I recently read the book View from the Top by Dr. Michael Lindsay, President of Gordon College. Dr. Lindsay is one of the youngest college presidents in the nation, an award winning sociologist and frequent lecturer on the topic of leadership. Lindsay interviewed 550 top national leaders as the basis for his book. While View from the Top contains many thoughtful and helpful insights, his focus in the book’s opening chapter on “building your network” really caught my attention.
I’ve always had a gut reaction against “networking.” Undoubtedly many of you will find that strange, and many of you probably network instinctively. It’s a pretty typical thing for leaders to do. However, networking conjured up images in my mind of talking to someone at a party and having them constantly looking over my shoulder checking out who they could talk to next. Networking has always struck me as a “political” effort, a way of getting ahead based on who you know as opposed to what you do. I’m not saying this view was right, just what I felt and thought.
Lindsay argues persuasively for leaders making networking a top priority. There are many ways to succeed as a leader, according to Lindsay, but all require developing an effective network. At first I resisted this and found the concept grubby. However, as I read further, Lindsay opened my mind to see that one could develop a network without being selfish, arrogant or pushy, and that failing to develop an effective network ultimately limits one’s growth as a leader.
Lindsay speaks of “developing a wide ranging network of acquaintances.” An effective network involves knowing people in a variety of different areas, people different than us, and even people we may not particularly like, not just people to whom we are naturally attracted or who can help us tomorrow. Leadership involves serving others, and networks serve as “entry points,” or “introductions,” to people who can help us as we seek to serve others better. In a time of unexpected crisis, they can make finding someone who can help much easier. Using networks correctly are less a means of self-promotion and more a means of finding ways to serve and help others more quickly, efficiently and effectively.
One other perspective on networking. I’ve written previously about John Maxwell, a speaker and author on leadership who has helped me tremendously. As a younger leader, John would offer to pay people he wanted to meet $100, as well as buy them lunch, for two hours of their time. Whether they needed the money or not, it was amazing how many of these people said yes. These lunches allowed him to build his network effectively. I think John would say that building his network at a young age was one of the primary keys to his success as a leader.

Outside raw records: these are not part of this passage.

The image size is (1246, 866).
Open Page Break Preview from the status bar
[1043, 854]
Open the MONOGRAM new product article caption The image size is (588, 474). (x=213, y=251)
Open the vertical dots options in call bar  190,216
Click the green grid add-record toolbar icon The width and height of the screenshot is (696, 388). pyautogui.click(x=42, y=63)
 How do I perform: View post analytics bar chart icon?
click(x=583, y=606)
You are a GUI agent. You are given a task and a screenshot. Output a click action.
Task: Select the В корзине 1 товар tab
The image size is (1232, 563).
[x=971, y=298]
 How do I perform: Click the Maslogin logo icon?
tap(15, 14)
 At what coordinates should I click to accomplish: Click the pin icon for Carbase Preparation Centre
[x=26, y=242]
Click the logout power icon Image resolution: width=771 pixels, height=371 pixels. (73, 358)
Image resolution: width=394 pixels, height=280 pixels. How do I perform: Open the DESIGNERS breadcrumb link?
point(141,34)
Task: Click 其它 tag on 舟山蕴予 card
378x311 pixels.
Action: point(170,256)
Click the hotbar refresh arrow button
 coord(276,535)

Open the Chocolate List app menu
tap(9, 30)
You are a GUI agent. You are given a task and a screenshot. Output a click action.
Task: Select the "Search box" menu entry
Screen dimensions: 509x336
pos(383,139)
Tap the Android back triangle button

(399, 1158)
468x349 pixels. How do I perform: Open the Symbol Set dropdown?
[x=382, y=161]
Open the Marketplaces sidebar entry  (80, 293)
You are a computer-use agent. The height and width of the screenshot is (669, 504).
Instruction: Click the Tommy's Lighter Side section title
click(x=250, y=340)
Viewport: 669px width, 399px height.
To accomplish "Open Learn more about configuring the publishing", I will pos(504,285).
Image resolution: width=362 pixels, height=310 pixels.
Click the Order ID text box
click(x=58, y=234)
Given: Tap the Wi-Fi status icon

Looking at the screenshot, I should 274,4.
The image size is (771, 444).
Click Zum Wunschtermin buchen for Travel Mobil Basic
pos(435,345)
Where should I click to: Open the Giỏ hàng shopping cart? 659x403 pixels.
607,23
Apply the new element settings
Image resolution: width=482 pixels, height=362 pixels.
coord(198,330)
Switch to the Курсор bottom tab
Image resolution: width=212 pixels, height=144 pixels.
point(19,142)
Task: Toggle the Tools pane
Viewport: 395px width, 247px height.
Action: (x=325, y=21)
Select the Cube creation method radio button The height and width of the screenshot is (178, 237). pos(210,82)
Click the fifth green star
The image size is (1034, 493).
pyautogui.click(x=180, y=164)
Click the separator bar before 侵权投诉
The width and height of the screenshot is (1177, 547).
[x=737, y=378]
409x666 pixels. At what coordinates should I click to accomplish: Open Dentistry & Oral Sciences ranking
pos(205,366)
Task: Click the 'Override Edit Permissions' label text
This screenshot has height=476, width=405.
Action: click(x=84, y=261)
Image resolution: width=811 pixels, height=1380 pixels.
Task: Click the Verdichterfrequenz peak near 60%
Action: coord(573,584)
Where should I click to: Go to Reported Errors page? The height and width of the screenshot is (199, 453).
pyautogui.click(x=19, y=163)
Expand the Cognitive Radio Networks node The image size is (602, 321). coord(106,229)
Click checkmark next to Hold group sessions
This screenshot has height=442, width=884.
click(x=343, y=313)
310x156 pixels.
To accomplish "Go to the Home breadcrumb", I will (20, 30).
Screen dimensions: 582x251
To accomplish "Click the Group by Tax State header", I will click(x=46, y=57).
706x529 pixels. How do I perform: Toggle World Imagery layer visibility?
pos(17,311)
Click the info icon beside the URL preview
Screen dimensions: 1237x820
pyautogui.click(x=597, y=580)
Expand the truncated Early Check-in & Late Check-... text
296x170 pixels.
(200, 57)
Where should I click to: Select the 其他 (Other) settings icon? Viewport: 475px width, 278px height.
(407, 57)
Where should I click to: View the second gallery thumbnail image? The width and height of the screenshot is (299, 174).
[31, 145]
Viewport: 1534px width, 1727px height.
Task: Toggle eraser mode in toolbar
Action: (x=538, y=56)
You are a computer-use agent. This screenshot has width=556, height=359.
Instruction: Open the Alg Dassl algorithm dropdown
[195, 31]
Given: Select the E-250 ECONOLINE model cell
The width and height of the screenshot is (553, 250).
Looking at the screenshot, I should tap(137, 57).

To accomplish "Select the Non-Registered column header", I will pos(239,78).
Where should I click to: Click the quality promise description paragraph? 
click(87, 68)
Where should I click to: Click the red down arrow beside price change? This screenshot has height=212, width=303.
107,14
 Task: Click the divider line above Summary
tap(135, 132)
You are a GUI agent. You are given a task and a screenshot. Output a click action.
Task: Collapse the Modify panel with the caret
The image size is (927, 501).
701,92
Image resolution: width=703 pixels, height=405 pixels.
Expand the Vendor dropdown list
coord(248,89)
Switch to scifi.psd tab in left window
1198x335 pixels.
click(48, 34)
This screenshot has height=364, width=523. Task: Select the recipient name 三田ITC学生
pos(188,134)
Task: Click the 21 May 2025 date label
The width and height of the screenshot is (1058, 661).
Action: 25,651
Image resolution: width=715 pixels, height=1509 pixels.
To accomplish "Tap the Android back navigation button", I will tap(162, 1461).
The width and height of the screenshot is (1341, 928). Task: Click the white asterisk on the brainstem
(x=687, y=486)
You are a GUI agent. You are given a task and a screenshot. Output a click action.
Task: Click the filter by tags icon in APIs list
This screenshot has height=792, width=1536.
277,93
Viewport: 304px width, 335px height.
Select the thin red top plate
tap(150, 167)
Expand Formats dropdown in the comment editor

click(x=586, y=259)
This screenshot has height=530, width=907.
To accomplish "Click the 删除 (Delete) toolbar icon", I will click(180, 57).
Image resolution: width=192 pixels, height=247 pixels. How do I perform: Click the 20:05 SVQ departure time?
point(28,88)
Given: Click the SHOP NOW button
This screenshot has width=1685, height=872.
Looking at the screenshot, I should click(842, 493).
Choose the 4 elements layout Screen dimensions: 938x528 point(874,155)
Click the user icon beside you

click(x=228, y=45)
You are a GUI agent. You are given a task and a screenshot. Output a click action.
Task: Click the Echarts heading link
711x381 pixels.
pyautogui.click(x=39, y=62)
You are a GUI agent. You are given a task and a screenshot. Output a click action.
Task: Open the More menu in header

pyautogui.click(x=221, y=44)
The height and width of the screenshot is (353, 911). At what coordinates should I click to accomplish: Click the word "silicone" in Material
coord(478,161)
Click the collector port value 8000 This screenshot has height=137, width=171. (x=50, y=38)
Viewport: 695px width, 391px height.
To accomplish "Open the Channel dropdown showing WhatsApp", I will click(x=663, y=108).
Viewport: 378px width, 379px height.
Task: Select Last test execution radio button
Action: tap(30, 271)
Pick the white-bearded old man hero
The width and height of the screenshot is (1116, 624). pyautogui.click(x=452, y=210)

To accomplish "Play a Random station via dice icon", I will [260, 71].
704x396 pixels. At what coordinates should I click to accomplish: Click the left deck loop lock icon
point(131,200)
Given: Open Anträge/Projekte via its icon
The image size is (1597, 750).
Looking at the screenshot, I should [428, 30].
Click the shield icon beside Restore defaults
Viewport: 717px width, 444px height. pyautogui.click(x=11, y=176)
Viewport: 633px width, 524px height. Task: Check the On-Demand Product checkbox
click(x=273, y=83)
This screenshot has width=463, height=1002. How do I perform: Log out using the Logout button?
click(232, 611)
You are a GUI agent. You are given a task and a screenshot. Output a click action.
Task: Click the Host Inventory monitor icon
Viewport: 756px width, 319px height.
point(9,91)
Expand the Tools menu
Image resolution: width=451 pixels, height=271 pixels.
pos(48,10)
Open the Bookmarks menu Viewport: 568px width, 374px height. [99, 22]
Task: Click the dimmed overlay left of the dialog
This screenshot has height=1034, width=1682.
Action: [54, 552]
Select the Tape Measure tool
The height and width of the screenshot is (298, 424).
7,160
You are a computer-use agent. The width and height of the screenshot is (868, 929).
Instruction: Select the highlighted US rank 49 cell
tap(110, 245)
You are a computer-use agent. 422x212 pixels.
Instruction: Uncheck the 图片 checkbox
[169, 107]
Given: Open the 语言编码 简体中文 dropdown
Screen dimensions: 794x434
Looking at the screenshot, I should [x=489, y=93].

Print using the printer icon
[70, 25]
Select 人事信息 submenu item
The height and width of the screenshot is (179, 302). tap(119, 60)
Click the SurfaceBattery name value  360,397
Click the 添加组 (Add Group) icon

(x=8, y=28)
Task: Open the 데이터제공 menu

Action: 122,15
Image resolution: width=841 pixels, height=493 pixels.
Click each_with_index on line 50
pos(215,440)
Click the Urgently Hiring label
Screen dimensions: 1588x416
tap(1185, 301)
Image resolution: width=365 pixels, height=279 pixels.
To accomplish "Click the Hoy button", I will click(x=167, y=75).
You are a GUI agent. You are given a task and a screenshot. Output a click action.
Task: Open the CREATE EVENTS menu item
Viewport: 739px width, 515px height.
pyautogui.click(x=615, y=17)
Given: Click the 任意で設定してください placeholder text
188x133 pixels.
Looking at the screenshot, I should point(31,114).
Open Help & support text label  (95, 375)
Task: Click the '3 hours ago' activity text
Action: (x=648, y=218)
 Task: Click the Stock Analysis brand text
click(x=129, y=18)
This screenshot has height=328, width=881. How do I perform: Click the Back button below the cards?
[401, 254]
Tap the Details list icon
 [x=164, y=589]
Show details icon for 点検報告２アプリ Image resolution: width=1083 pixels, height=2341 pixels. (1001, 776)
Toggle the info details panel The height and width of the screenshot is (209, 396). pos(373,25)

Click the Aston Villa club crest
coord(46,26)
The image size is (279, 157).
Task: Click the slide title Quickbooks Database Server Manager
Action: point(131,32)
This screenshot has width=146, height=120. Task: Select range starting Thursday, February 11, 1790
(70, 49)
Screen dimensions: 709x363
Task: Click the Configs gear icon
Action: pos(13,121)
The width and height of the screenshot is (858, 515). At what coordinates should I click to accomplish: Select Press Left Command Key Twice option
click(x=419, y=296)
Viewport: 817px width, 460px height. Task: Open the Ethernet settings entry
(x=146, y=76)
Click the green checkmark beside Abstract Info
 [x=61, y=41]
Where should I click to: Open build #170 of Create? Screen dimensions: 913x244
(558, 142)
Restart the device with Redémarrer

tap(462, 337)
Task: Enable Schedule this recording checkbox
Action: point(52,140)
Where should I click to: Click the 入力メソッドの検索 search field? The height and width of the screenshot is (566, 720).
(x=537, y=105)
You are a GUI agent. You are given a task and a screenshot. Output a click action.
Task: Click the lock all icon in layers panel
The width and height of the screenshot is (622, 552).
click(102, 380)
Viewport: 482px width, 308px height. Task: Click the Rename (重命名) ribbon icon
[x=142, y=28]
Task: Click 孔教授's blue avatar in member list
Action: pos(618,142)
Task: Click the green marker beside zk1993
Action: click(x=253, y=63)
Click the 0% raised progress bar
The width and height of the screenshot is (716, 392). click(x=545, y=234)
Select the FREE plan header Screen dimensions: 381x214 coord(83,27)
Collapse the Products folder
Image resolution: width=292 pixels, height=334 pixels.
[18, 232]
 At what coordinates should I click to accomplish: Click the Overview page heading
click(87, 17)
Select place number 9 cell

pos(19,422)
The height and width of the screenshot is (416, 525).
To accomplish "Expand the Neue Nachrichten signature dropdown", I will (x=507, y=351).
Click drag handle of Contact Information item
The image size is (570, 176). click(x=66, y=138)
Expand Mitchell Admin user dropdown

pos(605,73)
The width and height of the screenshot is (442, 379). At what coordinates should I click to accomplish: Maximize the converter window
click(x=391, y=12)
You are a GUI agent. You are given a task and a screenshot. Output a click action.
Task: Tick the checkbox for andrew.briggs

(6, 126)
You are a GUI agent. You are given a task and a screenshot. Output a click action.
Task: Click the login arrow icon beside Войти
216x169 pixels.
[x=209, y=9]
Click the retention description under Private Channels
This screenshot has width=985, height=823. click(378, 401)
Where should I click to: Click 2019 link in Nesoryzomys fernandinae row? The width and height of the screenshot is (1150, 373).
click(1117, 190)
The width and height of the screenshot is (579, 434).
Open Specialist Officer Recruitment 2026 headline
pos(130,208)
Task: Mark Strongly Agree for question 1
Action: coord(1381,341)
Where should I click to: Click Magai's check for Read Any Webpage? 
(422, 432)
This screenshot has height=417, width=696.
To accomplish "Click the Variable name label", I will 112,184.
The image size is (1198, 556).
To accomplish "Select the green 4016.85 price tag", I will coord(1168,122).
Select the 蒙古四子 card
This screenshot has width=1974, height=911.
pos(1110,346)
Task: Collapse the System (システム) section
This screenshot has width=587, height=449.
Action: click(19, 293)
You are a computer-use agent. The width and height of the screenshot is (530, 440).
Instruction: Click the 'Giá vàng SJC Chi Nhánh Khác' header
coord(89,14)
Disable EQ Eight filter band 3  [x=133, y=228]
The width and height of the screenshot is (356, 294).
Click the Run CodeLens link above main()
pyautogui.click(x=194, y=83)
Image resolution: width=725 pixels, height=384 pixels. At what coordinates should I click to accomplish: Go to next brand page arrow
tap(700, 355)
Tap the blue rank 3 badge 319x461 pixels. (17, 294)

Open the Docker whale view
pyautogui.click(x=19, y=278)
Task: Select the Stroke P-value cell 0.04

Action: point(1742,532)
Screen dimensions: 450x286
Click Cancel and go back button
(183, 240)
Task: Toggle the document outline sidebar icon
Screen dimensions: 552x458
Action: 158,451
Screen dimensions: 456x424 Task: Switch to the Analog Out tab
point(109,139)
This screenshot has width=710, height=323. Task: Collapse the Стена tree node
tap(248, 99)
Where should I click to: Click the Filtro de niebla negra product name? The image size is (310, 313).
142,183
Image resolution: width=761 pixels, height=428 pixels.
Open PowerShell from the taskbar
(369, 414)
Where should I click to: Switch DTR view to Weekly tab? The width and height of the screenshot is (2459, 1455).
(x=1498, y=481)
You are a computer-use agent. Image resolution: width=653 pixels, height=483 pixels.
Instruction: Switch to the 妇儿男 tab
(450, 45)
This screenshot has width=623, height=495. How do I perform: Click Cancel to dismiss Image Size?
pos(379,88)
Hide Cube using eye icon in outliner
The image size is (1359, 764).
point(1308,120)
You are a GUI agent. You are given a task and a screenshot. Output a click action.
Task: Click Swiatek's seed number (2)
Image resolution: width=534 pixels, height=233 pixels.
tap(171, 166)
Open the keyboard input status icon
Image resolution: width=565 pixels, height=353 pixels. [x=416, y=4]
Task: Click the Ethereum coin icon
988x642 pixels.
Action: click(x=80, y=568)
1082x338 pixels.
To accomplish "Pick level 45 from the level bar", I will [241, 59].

Finally, Lindsay makes an interesting point about how we can best form networks. The most common and effective way, he argues, is to have a good mentor. A mentor can, and usually will, introduce you to other people who can help you. A mentor can do this in a fraction of the time that it would take you to do it on your own. In fact, having more than one mentor who can each help you in a different area is even better.
So, while I still need to fight my instinctive negative reaction to networking, Lindsay’s book certainly helped me develop a more balanced, positive view of how networking can help me in my leadership. I encourage you to check it out.